– Омерзительно!
– Что именно? – уточнил Рома, непроизвольно повернув голову в направлении взгляда Рудина.
На экране шёл репортаж о взятии российскими десантниками опорного пункта украинских войск.
– Очередное враньё. Так же нам рассказывали про Афганистан в своё время, кричали, что мы должны. Кому и что? А потом оказалось…
– Ну, это давно было… – заметил Роман. – В Союзе тогда…
– Похоже, что мы в Союз и возвращаемся, – не дал шефу развить мысль Семён Витальевич и, выставив вперёд ладонь в характерном ленинском жесте, картаво выпалил: – Пгавильной догогой идёте, товагищи!
Роман криво улыбнулся и равнодушно пожал плечами.
– По-моему, дороги назад нет.
– Как сказать. Очень смахивает на то… Иногда страшно становится. Не хочется пережить всё по новой.
– Так страшно было?
– Скорее противно! Ничего же не было! – горячо заговорил Рудин. – Только борьба за светлое будущее. Как жутко это утомляло… Вы на другом выросли, и вам кажется, что так будет всегда. Многие до революции так же думали. Потом и опомниться не успели…
– Не, ну жили же как-то. Войну выиграли. В космос летали, – вяло попытался возразить Роман и зевнул в кулак.
Ему не нравился этот разговор. Он терпеть не мог пустое нытьё, посыпание головы пеплом и страдания по упущенным возможностям. Может, сидящий перед ним человек имел в виду что-то другое, но выглядело это, по мнению Романа, именно нытьём.
– Правильно, именно «как-то»! Вам родители вряд ли рассказывали. Москва и Ленинград жили почти нормально. Заметьте – «почти»! А провинция? Полки пустые, жрать нечего. На прилавках комбижир и консервы. У меня единственный выходной в школе – воскресенье. И проводил я его в поездке на Украину, за жратвой. Нас мама поднимала в шесть утра и два часа на автобусе до ближайшего украинского города. Потом назад. Потом уроки и спать. Счастливое детство! Все жители подмосковных областей в Москву за жратвой мотались. Про колбасные электрички слышали?
Роман утвердительно качнул головой. Этот разговор продолжал его напрягать, но он не стал ни спорить, ни затыкать пожилого человека, чувствуя, с какой болью тот говорит о своём прошлом.
– Зарубежная музыка, одежда, путешествия по миру, всё это было недоступно и, заметьте – даже преступно! Недоступно по определению! А уровень жизни?! Да у нас каменный век был по сравнению… Черчилль, железный занавес! Запад обвиняли, а сами отгородились от мира бетонной стеной. А пропаганда?! Сплошные лозунги и призывы. Заметьте: пустые, никчёмные! Ведь никто ни во что не верил! Все врали: и наверху, и внизу. Сейчас на что-то подобное смахивает. Скоро и границы закроют.
Роман снова пожал плечами, взял пульт со стола и выключил телевизор. Игорь Павлович понял, что разговор окончен, криво улыбнулся и покинул кабинет.

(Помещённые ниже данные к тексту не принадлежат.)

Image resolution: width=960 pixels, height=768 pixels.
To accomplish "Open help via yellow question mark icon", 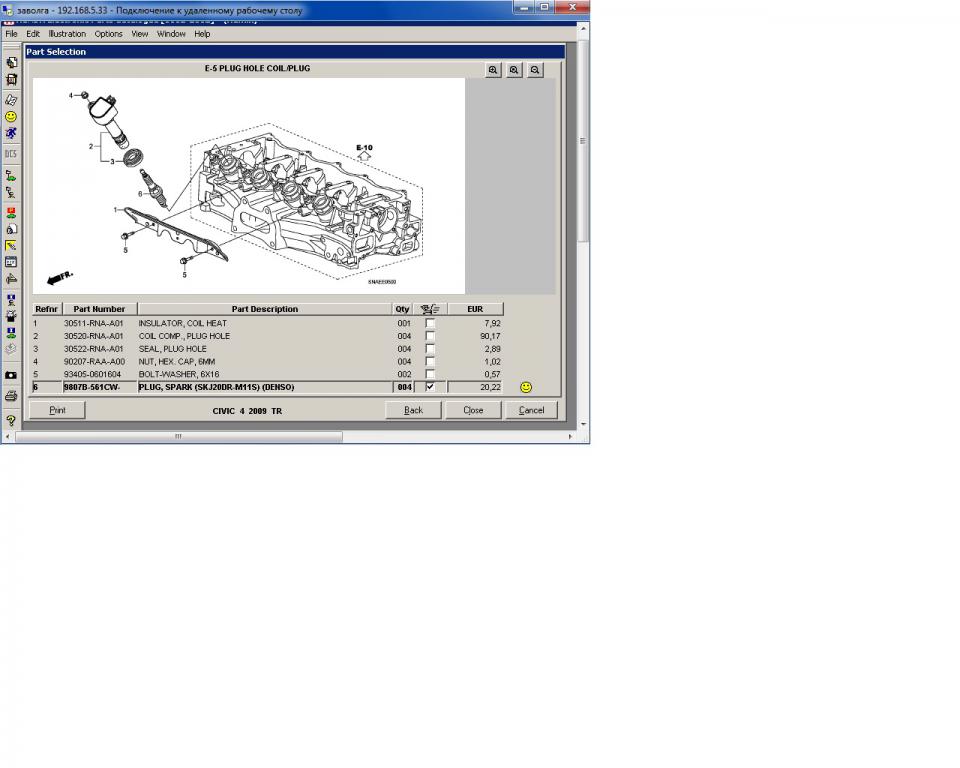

Если Рома и мог в чём-то с ним согласиться – это в том, что практически невозможно стало работать с Европой, немного подсел бизнес. С остальным же, вроде железного занавеса, он согласиться никак не мог. Никто не закрывал границы – вали куда хочешь. В принципе, некоторые так и сделали, но Рома никуда не собирался, хотя в своё время двоюродный брат бабушки помог ему и Филу получить гражданство Азербайджана. Этот паспорт не имел безвизовых преференций, но открывал массу возможностей в это непростое для страны время. Например, позволял открыть счета в банках, не попадающих под санкции. Да и вообще, в Баку его родственники были не последними людьми, и в следующем году он планировал начать там бизнес.
Да, с началом военных действий в Донбассе вести бизнес стало сложнее, но осуждать решение правительства он не собирался, впрочем, как и одобрять. Сейчас сложно оценить, насколько велика была необходимость всё это затевать. Он понимал только одно: война началась не год назад, а сразу после переворота в Киеве. Сколько «мирных» погибло за восемь лет, он тоже слышал, и если не было другого выхода остановить бомбёжки, тогда, может, всё правильно.